• _WHAT IS NEEDED_
Rewrite the rows as a numbered list, starting with the line that contains "This screenshot has height=535, width=685." and continuing through the line that contains "at that location.". Leave out blank lines and pictures.

*** DATA EXCERPTS ***

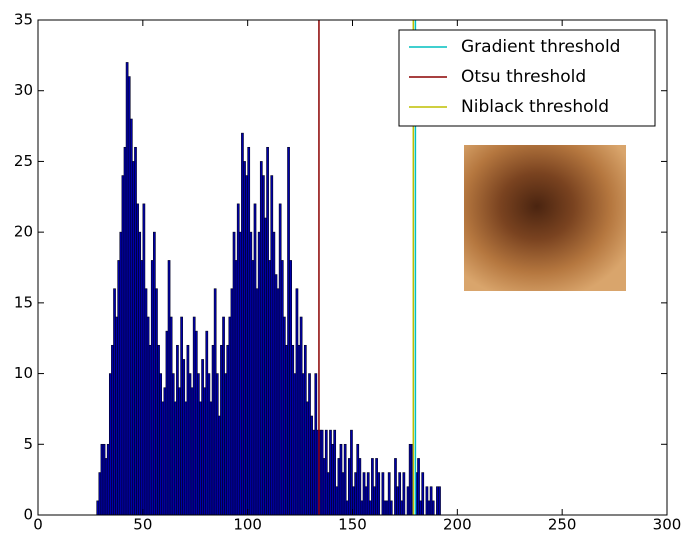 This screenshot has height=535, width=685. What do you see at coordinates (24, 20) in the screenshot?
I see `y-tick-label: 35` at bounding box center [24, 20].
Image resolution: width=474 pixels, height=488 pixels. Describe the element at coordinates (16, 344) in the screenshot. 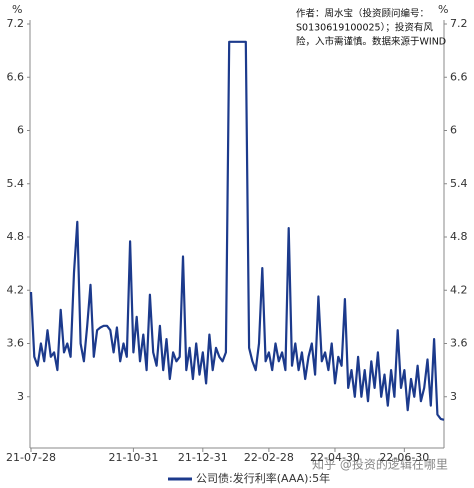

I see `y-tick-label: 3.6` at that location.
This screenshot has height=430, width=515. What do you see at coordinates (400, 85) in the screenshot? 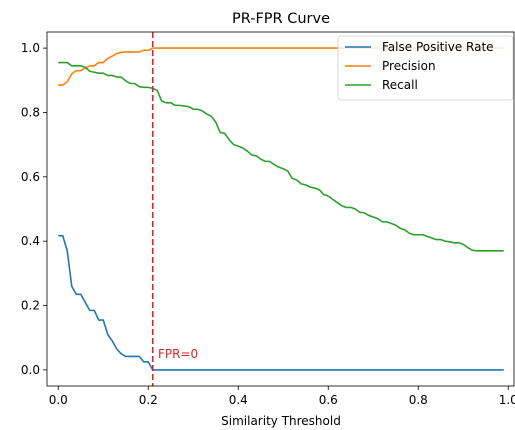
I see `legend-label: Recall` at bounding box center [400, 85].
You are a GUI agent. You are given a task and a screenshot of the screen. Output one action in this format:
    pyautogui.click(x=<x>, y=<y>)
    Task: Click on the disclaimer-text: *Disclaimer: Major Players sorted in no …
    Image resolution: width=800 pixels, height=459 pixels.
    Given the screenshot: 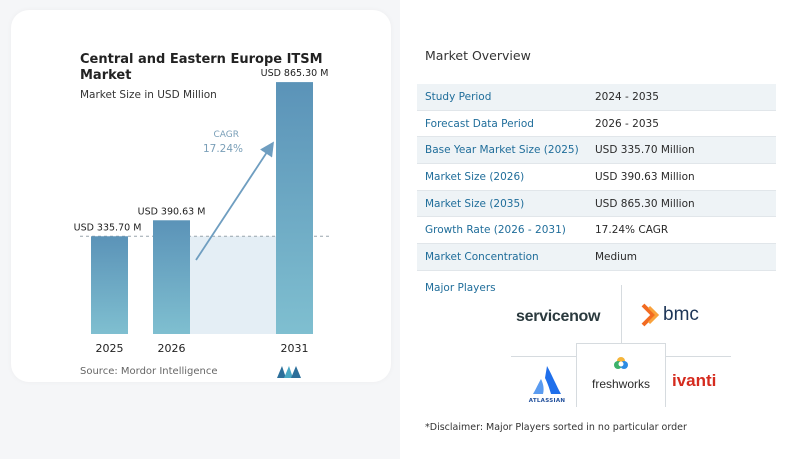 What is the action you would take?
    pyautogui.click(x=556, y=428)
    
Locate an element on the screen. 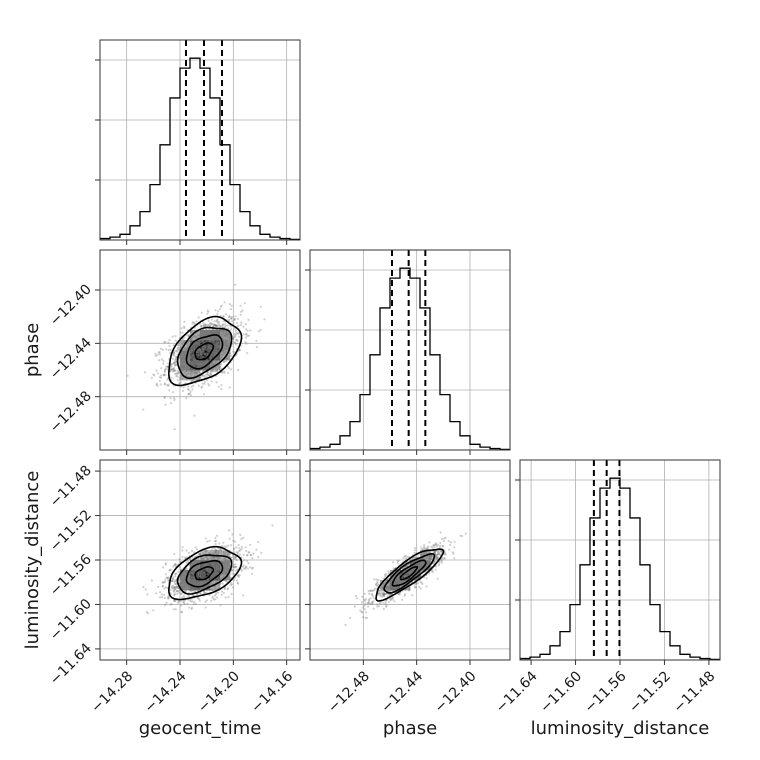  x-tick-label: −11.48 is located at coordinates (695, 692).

*** End of DATA EXCERPTS ***
*** DATA EXCERPTS ***

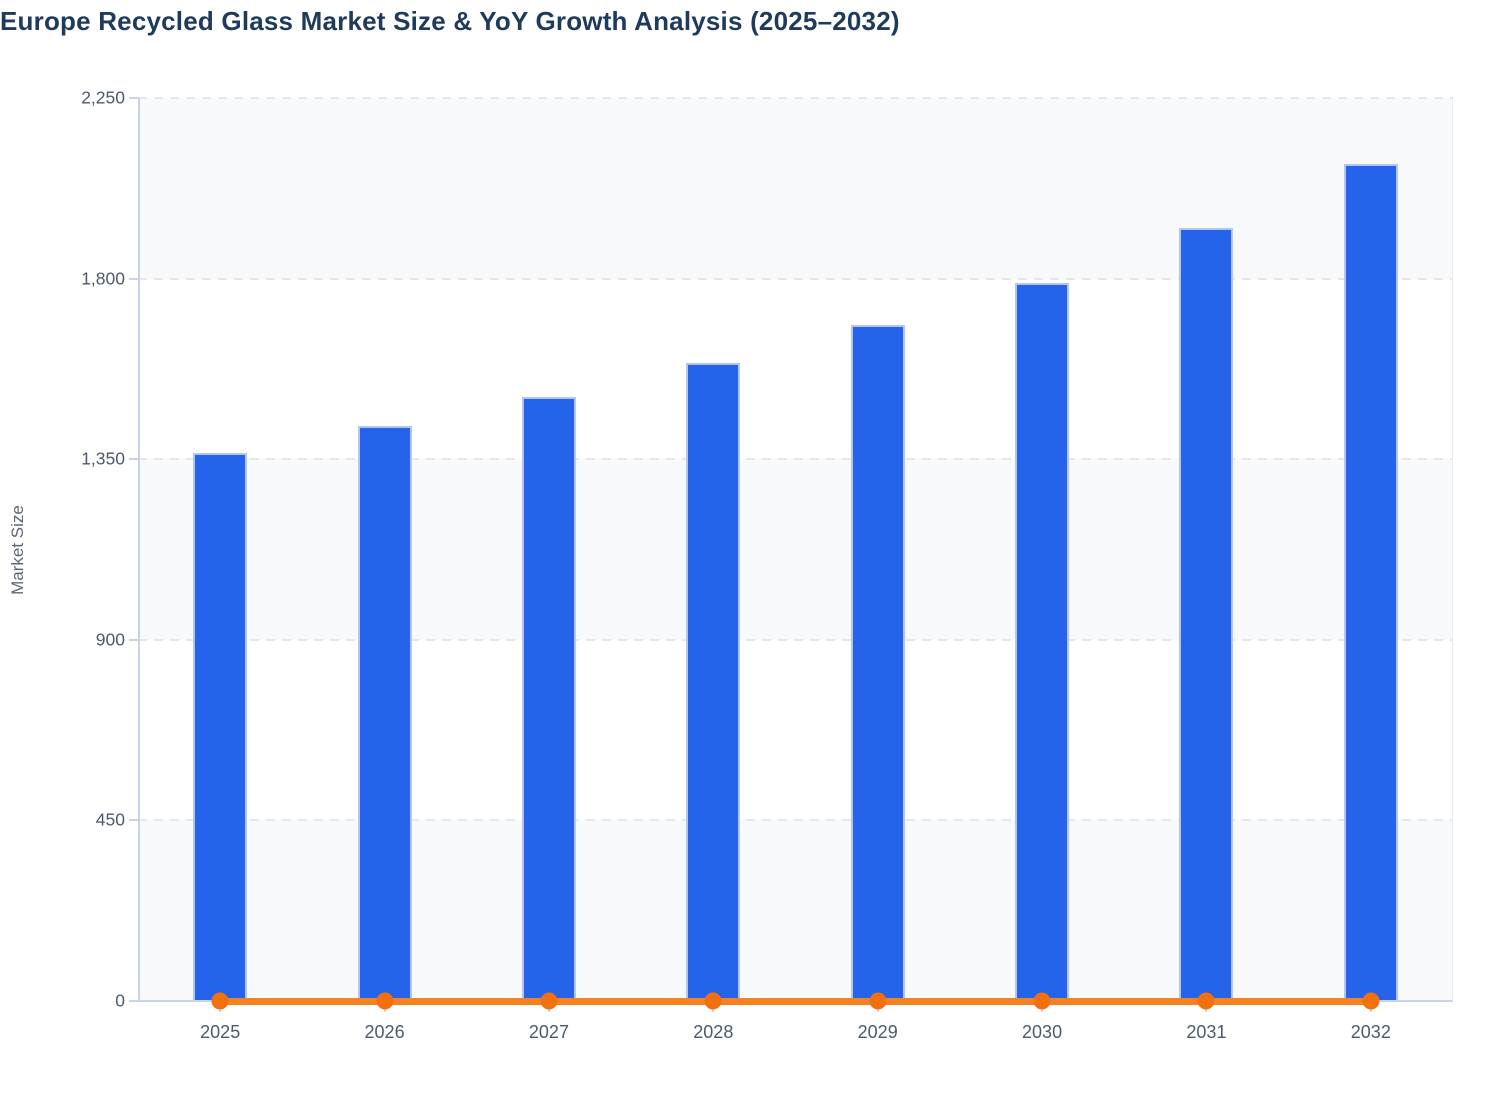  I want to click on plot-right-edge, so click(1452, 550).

*** End of DATA EXCERPTS ***
*** DATA EXCERPTS ***

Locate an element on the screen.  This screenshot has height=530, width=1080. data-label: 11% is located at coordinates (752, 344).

*** End of DATA EXCERPTS ***

• _COMPLETED EXERCISE_
1.  This screenshot has height=535, width=685. What do you see at coordinates (24, 20) in the screenshot?
2. I see `y-tick-label: 35` at bounding box center [24, 20].
3. Image resolution: width=474 pixels, height=488 pixels. Describe the element at coordinates (16, 344) in the screenshot. 
4. I see `y-tick-label: 3.6` at that location.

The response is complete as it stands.